Judgment and Decision Making as a Skill : Learning, Development and Evolution
This book presents a comprehensive review of both theories and research on the dynamic nature of human judgment and decision making (JDM). Leading researchers in the fields of JDM, cognitive development, human learning and neuroscience discuss short-term and long-term changes in JDM skills. The authors consider how such skills increase and decline on a developmental scale in children, adolescents and the elderly; how they may be learned; and how JDM skills can be improved and aided. In addition, beyond these behavioral approaches to understanding JDM as a skill, the book provides fascinating new insights from recent evolutionary and neuropsychological approaches. The authors identify opportunities for future research on the acquisition and changing nature of JDM. In a concluding chapter, eminent past presidents of the Society for Judgment and Decision Making provide personal reflections and perspectives on the notion of JDM as a dynamic skill.
- Online resource
- 05 Dec 2011
- Cambridge University Press (Virtual Publishing)

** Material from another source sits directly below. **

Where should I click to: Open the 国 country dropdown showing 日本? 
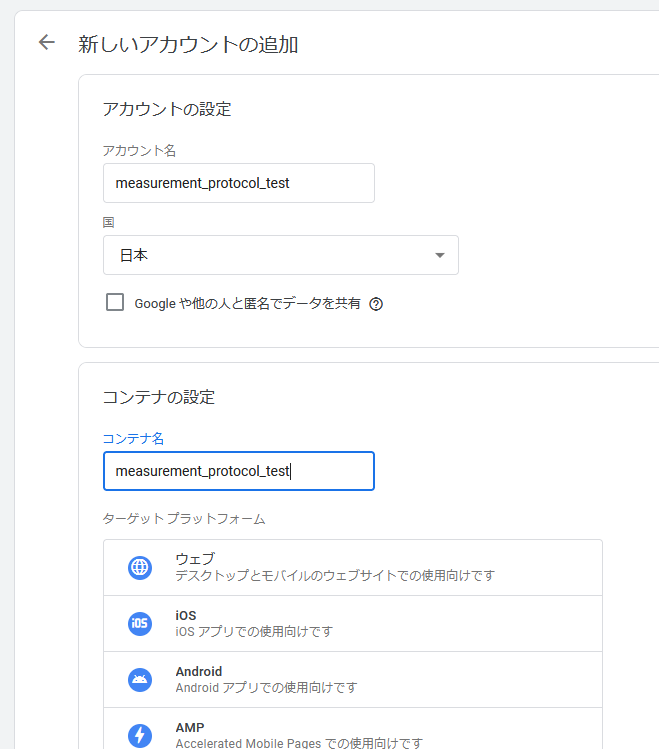(281, 255)
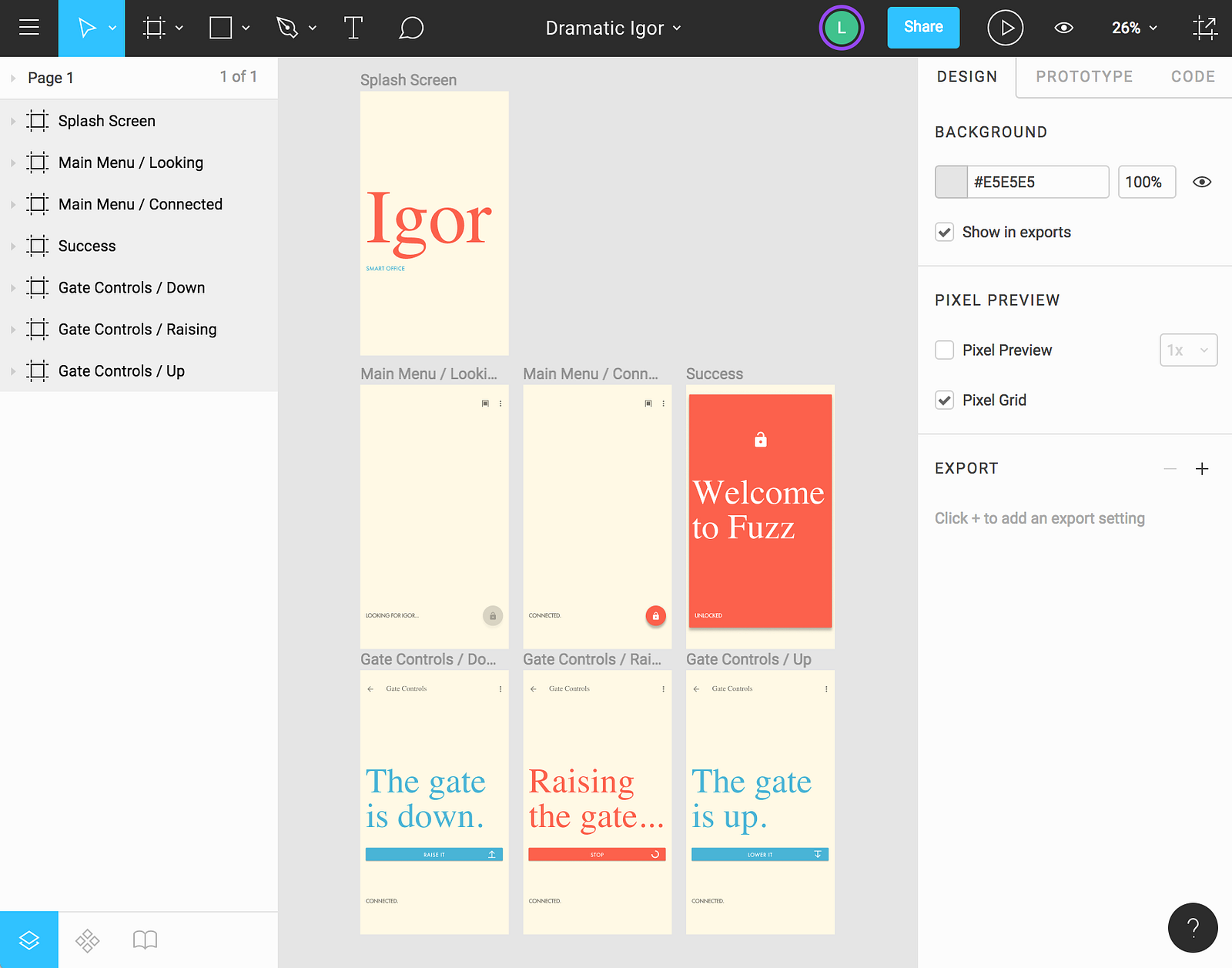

- Cambridge, United Kingdom
- 27 b/w illus.
'Research on judgment and decision-making has been limited by a narrow focus on the content-blind rules of probability and utility with their assumptions of certainty. Exploring far beyond these limits, this informative volume demonstrates that there is more to good judgment than probability: it investigates rules of conversation, evolved capacities, smart heuristics, and other skills that can deal effectively with the uncertainty in our world.' Gerd Gigerenzer, Director of the Center for Adaptive Behavior and Cognition (ABC) and Director of the Harding Center for Risk Literacy, Max Planck Institute for Human Development 'This work presents pioneering chapters on an emerging perspective of Judgment Decision as a learned skill that begins early in childhood and keeps developing throughout the life span. This conceptual liberation from the long-dominant static concepts of rationality and biases leads into the real world of Judgment Decision - motivated and dynamic.' Norman Henry Anderson, Distinguished Professor Emeritus, University of California, San Diego '... Dhami, Schlottmann and Waldmann have produced an important [book]. There is a lot of original thinking and new evidence here that has the potential to move the field of JDM into the front line of psychological science ...' Joachim I. Krueger, American Journal of Psychology
Table of contents
Part I. Evolutionary and Neural Bases of JDM: 1. The evolved foundations of decision making Andreas Wilke and Peter M. Todd; 2. Neural bases of judgment and decision making Oshin Vartanian and David R. Mandel; Part II. Developmental Approaches to JDM: 3. Judgment and decision making in young children Anne Schlottmann and Friedrich Wikening; 4. Judgment and decision making in adolescents Wandi Brunie de Bruin; 5. Aging and decision skills Ellen Peters and Wandi Brunie de Bruin; Part III. Learning JDM: 6. Learning of judgment and decision-making strategies Rui Mata and Jorg Rieskamp; 7. Casual models in judgment and decision making York Hagmayer and David A. Lagnado; 8. Learning judgment and decision making from feedback Nigel Harvey; Part IV. Improving and Aiding JDM: 9. Improving judgment and decision making through communication and representation Peter Sedlmeier and Denis J. Hilton; 10. Aiding judgment and decision making J. Frank Yates and Andrea M. Angott; Conclusion: 11. Perspectives on judgment and decision making as a skill Mandeep K. Dhami, Anne Schlottmann, Michael R. Waldman, James Shanteau, Thomas S. Wallsten, Baruch Fischhoff, Irwin P. Levin (with Joshua A. Weller and Elaine A. Bossard), Valerie F. Reyna, Jonathan Baron, Robin M. Hogarth, Joshua Klayman and Michael H. Birnbaum.
About Mandeep K. Dhami
Mandeep K. Dhami received her Ph.D. in Psychology from City University, London, in 2001. Before joining the University of Cambridge in 2005, she held academic appointments at the Max Planck Institute for Human Development, Germany, the University of Maryland, USA, and the University of Victoria, Canada. Anne Schlottmann studied at the Ruhr Universitat Bochum, then went on a Fulbright scholarship to the University of California, San Diego, where she received her Ph.D. in 1991. Since then she has been at University College London where she is now a Senior Lecturer in the Developmental Science Department. Michael Waldmann was a graduate student at the Max Planck Institute for Psychological Research, Germany, and obtained his Ph.D. in 1988 from the University of Munich. Since 1998 he has been Professor of Psychology at the University of Gottingen.